**Actions to take**
A. Answer these questions using the post on miracles:
(i) What did the author grow up as?
(ii) According to the post, what theory, combined with some version of evolution, could explain creation?
(iii) Who among those that talked about miracles the most began to be exposed as frauds?
B. Repeat part of the post on miracles word for word, beginning at the words "I believe in" and stopping after "care for me.".
C. Write the next part of the post on miracles, picking up right after its last sentence.

**Passage to read**
___
Daily Archives: December 10, 2011

Miracles

I believe in miracles and have for a long time.  It is hard to grow up as a missionary kid and not see the hand of God at work in ways that could only be described as miraculous.  Whether it was watching God provide for the financial needs of our family so that we never missed a meal or seeing the way that I was able to go to boarding school when I knew that my parents could not afford it, His fingerprints were everywhere.  Somehow though, as I look back now, I realize that a part of this belief was a child like faith instilled in me before I knew any better.  In someways it was easy to make the connection between a loving and caring God who would provide for my every need because I saw this modeled in my family every day as my parents demonstrated their love and care for me.

As I got older, the inevitable happened.  No, not the discovery that Santa Claus was not a real person (my parents never spent a lot of time making that case), but that this basic belief was not shared by everyone else.  Apparently a lot of people did not see the hand of God the way that I did and thought that many of the things that I thought were so miraculous had other explanations.  Creation apparently could be explained by the Big Bang Theory combined with some version of evolution.  God’s provision was really the result of creative communication and the generosity of my parent’s friends.  Worst of all, some of the people in the church circles we were affiliated with began to make a strong case that all the miracles that had occurred in the Bible were for then and not for now.  For a teenager with a lot of questions, this was disconcerting at best and faith shattering at worst.  On top of all this, those that talked about miracles the most, especially certain TV preachers, began to be exposed for the frauds that they were.
___
(Collected data entries)
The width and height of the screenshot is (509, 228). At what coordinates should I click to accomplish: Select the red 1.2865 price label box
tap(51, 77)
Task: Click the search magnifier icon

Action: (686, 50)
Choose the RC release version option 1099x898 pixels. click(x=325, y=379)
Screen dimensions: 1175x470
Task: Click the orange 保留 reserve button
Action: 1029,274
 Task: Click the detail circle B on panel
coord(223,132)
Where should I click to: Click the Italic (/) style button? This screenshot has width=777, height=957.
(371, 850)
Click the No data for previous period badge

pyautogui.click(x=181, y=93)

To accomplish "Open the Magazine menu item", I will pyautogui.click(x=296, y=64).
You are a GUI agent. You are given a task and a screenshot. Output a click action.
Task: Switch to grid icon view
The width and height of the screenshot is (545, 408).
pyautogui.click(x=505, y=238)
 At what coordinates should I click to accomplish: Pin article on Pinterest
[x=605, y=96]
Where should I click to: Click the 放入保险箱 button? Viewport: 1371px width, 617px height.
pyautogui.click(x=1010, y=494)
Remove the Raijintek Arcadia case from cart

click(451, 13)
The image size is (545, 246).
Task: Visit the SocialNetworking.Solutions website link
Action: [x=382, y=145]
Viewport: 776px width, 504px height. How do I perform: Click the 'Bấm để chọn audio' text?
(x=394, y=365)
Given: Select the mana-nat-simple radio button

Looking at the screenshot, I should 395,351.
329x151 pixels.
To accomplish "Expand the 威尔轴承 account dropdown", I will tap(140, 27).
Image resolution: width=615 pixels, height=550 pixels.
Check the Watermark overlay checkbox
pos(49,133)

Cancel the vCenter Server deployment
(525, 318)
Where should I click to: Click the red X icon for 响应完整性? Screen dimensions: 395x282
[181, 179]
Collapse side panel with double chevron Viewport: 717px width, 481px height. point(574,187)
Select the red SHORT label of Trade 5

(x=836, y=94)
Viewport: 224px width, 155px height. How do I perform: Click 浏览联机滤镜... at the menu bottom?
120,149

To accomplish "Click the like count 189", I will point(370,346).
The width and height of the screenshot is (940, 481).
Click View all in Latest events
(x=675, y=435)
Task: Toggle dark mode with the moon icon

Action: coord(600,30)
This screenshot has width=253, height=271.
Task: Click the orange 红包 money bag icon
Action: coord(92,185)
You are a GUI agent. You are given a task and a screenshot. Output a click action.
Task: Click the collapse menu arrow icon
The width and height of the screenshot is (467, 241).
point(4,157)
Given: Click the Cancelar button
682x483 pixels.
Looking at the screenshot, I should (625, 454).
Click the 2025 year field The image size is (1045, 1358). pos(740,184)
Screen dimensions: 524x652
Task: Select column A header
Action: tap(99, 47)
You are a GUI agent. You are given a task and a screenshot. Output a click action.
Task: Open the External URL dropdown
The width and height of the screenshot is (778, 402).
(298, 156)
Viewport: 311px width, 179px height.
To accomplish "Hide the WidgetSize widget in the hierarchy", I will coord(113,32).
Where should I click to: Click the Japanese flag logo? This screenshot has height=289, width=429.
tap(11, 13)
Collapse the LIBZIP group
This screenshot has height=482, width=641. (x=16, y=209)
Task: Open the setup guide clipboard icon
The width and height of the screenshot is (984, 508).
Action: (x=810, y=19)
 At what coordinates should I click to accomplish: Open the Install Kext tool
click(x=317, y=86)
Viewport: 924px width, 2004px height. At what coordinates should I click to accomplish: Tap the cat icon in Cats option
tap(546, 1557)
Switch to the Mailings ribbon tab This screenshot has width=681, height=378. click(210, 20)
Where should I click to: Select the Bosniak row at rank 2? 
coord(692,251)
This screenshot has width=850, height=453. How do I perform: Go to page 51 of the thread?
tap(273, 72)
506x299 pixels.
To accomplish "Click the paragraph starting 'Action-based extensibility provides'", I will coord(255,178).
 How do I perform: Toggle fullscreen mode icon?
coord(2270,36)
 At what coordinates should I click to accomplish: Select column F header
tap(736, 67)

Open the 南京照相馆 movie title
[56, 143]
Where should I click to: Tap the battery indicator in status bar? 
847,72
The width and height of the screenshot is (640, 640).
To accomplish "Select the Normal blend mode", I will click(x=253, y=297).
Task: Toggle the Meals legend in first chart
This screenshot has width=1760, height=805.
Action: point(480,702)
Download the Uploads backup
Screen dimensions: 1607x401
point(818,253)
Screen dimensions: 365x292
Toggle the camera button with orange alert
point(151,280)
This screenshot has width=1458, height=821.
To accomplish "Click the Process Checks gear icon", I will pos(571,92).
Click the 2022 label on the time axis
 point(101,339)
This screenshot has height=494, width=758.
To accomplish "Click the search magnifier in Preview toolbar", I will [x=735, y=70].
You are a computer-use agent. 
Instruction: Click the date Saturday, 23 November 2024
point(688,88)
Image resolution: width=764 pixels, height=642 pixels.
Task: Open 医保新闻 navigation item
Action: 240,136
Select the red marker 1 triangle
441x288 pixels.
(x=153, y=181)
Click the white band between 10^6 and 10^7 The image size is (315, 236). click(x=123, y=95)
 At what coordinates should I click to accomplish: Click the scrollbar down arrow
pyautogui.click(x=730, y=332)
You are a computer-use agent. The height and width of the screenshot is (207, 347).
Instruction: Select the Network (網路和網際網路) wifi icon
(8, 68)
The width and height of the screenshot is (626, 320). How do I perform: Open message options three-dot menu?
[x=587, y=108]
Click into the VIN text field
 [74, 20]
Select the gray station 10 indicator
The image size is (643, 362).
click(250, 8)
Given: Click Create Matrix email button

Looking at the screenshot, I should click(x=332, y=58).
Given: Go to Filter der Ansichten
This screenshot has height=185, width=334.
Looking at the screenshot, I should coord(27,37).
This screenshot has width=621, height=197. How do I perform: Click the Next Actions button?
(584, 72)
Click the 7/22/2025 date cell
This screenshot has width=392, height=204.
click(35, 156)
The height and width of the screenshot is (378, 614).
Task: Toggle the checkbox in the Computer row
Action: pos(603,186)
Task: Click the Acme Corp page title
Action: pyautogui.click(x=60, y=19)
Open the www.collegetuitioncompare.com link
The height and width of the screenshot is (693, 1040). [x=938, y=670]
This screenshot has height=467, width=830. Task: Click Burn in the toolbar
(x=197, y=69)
___
**Answers per task**
A.
(i) A missionary kid.
(ii) The Big Bang Theory.
(iii) Certain TV preachers.

B.
I believe in miracles and have for a long time.  It is hard to grow up as a missionary kid and not see the hand of God at work in ways that could only be described as miraculous.  Whether it was watching God provide for the financial needs of our family so that we never missed a meal or seeing the way that I was able to go to boarding school when I knew that my parents could not afford it, His fingerprints were everywhere.  Somehow though, as I look back now, I realize that a part of this belief was a child like faith instilled in me before I knew any better.  In someways it was easy to make the connection between a loving and caring God who would provide for my every need because I saw this modeled in my family every day as my parents demonstrated their love and care for me.

C.
With that in perspective, I became a young adult with more than a lot of questions about miracles and a lot of doubt to boot.  At times it seemed safer to be a skeptic on the issue rather than a proponent of things that I did not understand, nor could I explain.  That all changed in the summer of 1995, eight weeks after my first child, Kenny, was born.  Deb and I were excited to be parents and I could not help being overjoyed that my firstborn was a boy.  What we did not know was that due to his inability to feed properly, he was slowly getting dehydrated.  When we took him to the doctor, we were immediately taken to the hospital and the nurse whisked him out of our arms to put him on an IV drip.  Little did we know how close to death he was and that it would take two weeks for him to recover.  There were many moments of fear and questioning God in those days as he could not seem to gain weight or begin to thrive.  To this day, we have never received an explanation for why he began to get better or what had caused this all to take place in the first place.  In both cases, we chose to attribute it to God and his mysterious ways.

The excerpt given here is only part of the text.